Officials around the world have responded to the growing coronavirus outbreak by shutting businesses, closing schools and other facilities, banning gatherings and travel, and proposing large-scale financial bailouts to keep slowing economies afloat.
"The coronavirus is a terrible event ... there is no positive to come out of it," the Swedish teenager told the Thomson Reuters Foundation in an online interview.
"But it also shows one thing: That once we are in a crisis, we can act to do something quickly, act fast," said Thunberg, 17, whose solo school strikes for climate action helped spark a global youth climate strike movement.
"Though it must be in a different way to how we have acted in this case, we can act fast and change our habits and treat a crisis like a crisis."
Thunberg wrote in a social media post on Tuesday that she and her father had both shown symptoms of COVID-19 infection after returning from a recent trip to Central Europe.
She had stayed inside and self-isolated for the past two weeks, though she had not been tested for the virus, she said on Instagram, where she has 10 million followers.
"It's extremely likely that I've had it, given the combined symptoms and circumstances," she wrote.
She said her suspected case was mild, which should be a warning to other young people to follow the advice of experts and local authorities, and stay at home.
"Our actions can be the difference between life and death for many others," she said, adding that she had now "basically recovered."
COVID-19 has so far infected nearly 400,000 people globally with more than 17,000 deaths, according to the Johns Hopkins coronavirus resource center.
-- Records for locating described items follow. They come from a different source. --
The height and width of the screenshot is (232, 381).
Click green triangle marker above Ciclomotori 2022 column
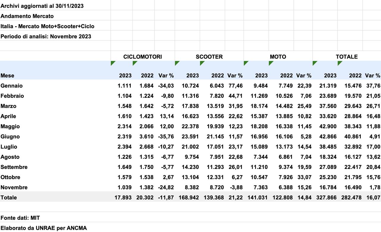tap(134, 63)
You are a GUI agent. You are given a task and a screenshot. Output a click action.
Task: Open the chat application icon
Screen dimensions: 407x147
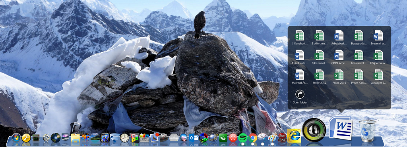(x=282, y=137)

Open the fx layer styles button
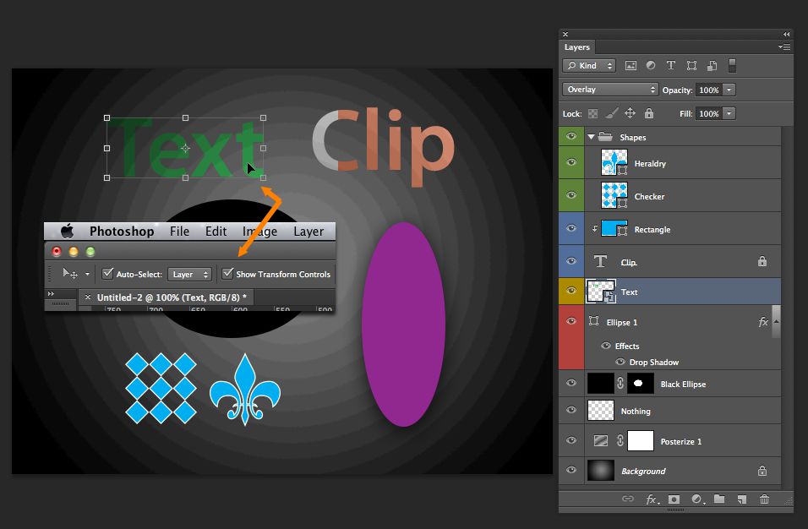(x=652, y=499)

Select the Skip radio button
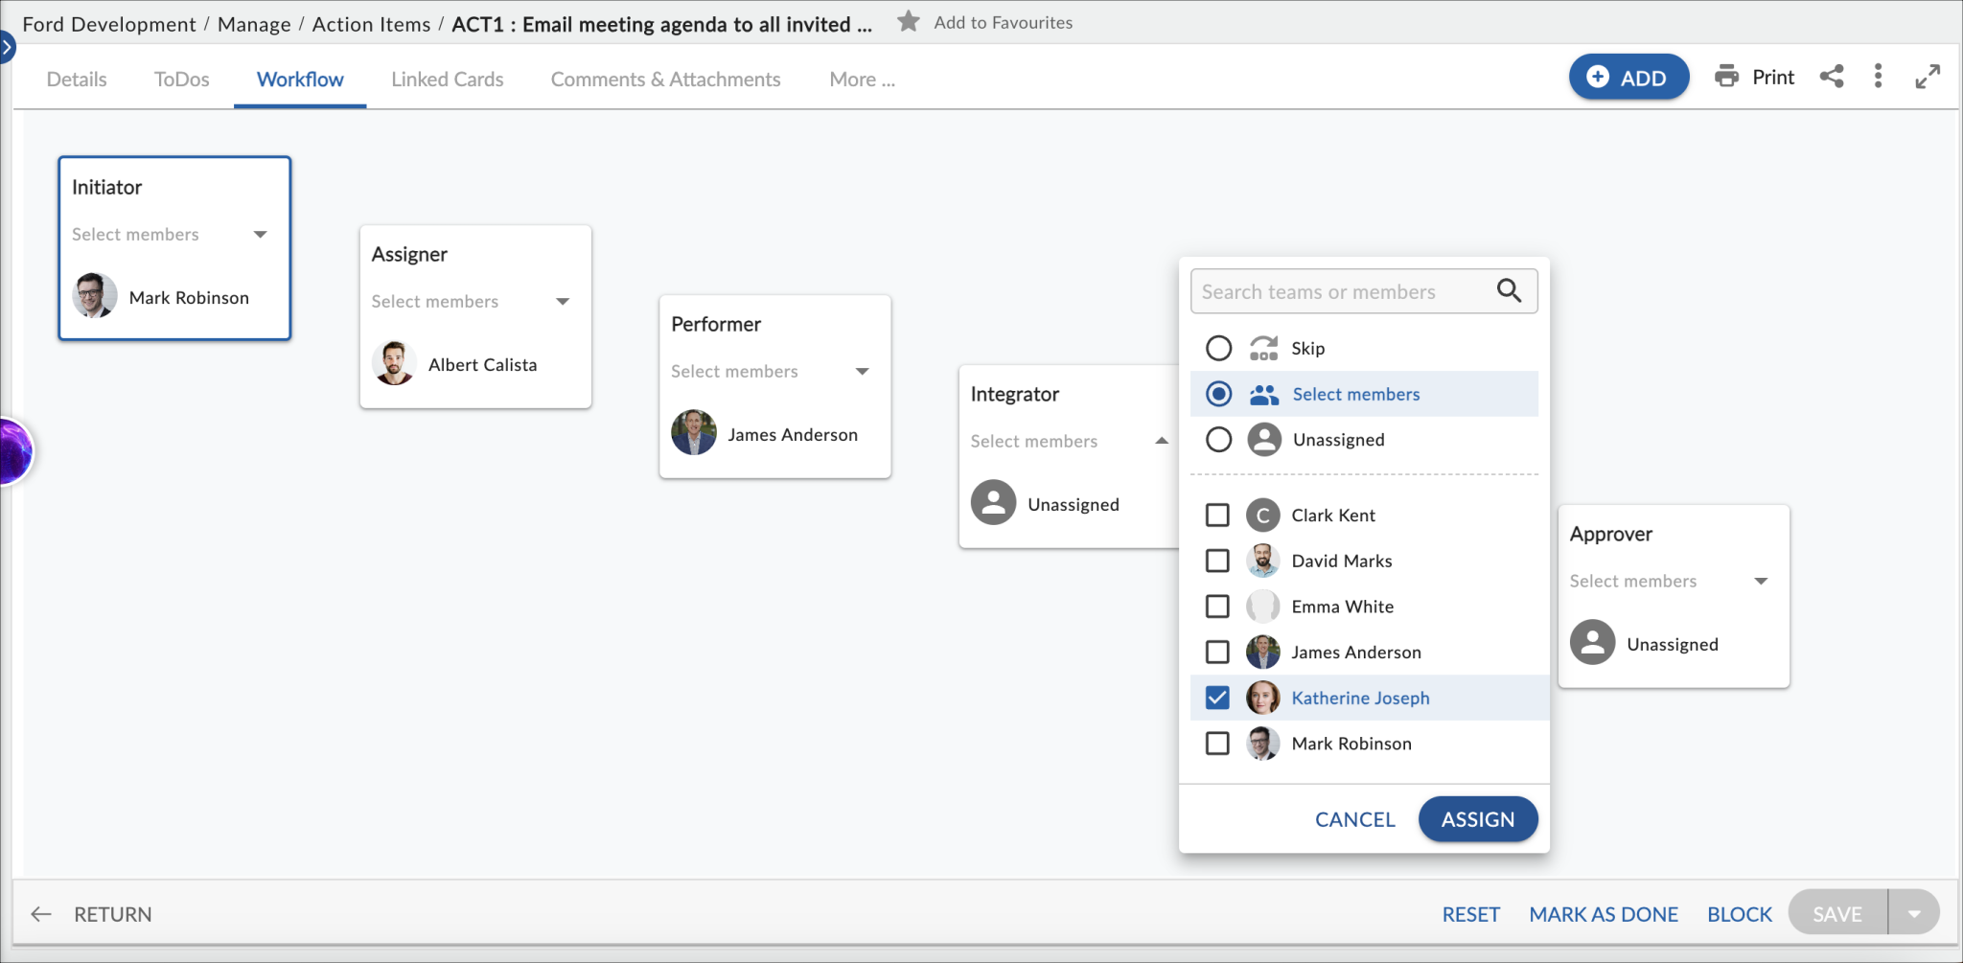pos(1217,348)
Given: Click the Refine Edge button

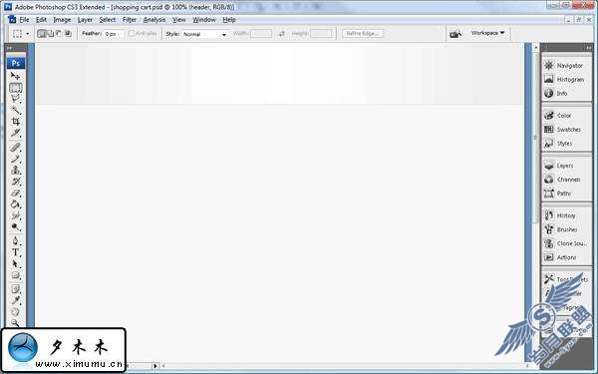Looking at the screenshot, I should [x=363, y=34].
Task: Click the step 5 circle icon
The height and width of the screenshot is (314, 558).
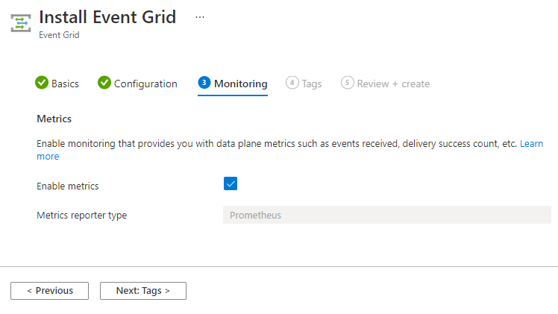Action: coord(347,83)
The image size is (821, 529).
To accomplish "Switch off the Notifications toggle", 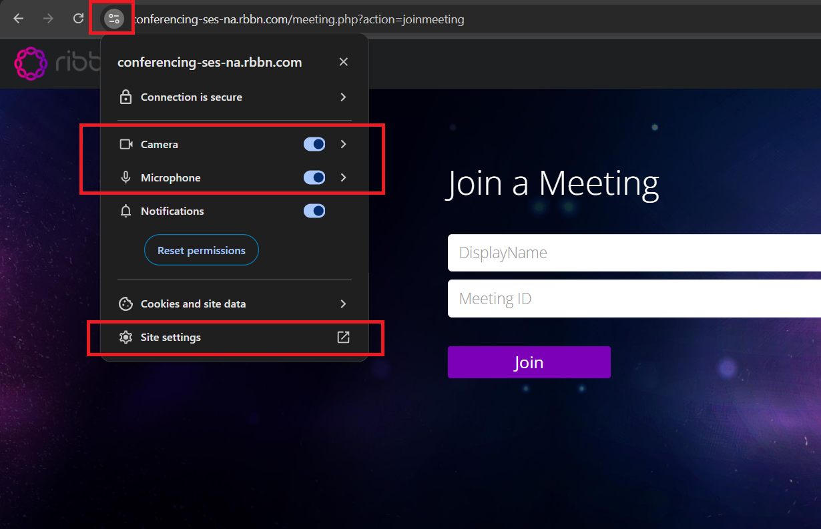I will [314, 211].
The youth climate strike movement that Thunberg inspired drew millions onto the streets around the world in 2019.
This year, however, faced with the emerging pandemic, young Fridays for Future climate activists have taken their weekly actions digital, using the Twitter hashtag #ClimateStrikeOnline.
Thunberg urged young climate activists, many now stuck at home as schools close, to help others through the COVID-19 epidemic and to keep up their activism in safe ways.
"First of all, right now, we need to help in any way we can and back up society and people in need," she said.
In figuring out how to deal with climate change, "what we are telling everyone to do is to listen to the experts and listen to the science, and that's what we need to do in this case as well," she said.The virus crisis "doesn't mean we need to let go completely of activism," she added. "We can do it online and at home. We just need to be creative and find new ways."